If Elkin’s film teaches you one thing, it’s that skateboarding heritage is as much rooted in the inner-city formation of hip-hop as it is California punk. Here, Elkin tells us more ahead of the release.

How did you first get into skateboarding?

Through my brother Josh who skates – he’s also a DJ and designer, so there would be piles of vinyl, artwork and skateboards around. Those objects seemed like the most valuable possessions in the house. As soon as I could stand he put a board under my feet, so it’s all I know. To be accepted back then, you had to know everything about music, skating, art, etc., so in a sense, this film is reflective of that time period during my childhood.

How did you first become involved with the New York skate scene?

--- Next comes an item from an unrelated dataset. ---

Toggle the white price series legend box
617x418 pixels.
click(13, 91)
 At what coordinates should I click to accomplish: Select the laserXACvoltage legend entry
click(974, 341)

My mother is from the Bronx, so I’ve always had a connection with the city. While I was making my first skate videos in Montreal, my friends and I would take the bus down to New York to skate and film. Each trip we gradually started to meet people. This was in the early to mid 00s, so the community was much smaller – pre-longboarders. We first met Taji Ameen, and through him got to skate with Billy Rohan, Leo Gutman, German Nieves, Rodney Torres and others.

How did you first meet Eli?

I had been hearing about him since the mid 90s through my brother, and had seen his name printed in Zoo York ads but had never met him. About eight years ago when I was in post[-production] on The Brodies, I thought it would be fresh if he did the hand-style for the primary titles since most of the footage was of OG New Yorkers. The Shut Skates guys on Orchard St. were close with him, so they reached out and he was surprisingly psyched to work on it.

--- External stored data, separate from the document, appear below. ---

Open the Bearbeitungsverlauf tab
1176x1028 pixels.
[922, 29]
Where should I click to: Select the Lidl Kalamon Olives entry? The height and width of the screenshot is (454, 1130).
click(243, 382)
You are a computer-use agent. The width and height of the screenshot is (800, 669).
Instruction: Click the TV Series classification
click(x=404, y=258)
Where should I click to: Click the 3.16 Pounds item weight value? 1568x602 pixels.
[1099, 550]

What led you guys to work on All the Streets Are Silent?

I’ve always been interested in how individuals, brands and scenes develop from one era to the next. Through a series of conversations with Eli, he connected stories and ideas I had heard in a way that was new to me. There was a documentary to be made with his archive, but I was concerned about the politics and music clearances, so I spent six months or so with a small team sorting his material as well as R.B. Umali’s prior to starting production, to figure out how to approach it all. It started as a documentary centered around Eli’s video Mixtape (1997) but then evolved based on a number of factors.

How long did it take to come together?

A total of three years from my first conversations with Eli. Dana Brown (my boss at Vanity Fair) came on to help produce it about a year into the process, and was instrumental in evolving the story.

Of all the conversations and footage that shape the film, what came as the most unexpected?

Interviewing Yuki Watanabe about Mars was not something I had ever envisioned happening. The nightclub was basically a myth to us before meeting him and cataloging his archive of material.

What are you working on next?

We have a handful of projects in the works. Scripted, doc, and other, but the world is on-hold until we conquer the virus and inequality, so we’ll see. I hope everyone is safe during these uncertain times.

The filmmakers are hoping to release All the Streets Are Silent: The Convergence of Hip Hop and Skateboarding before the end of the year.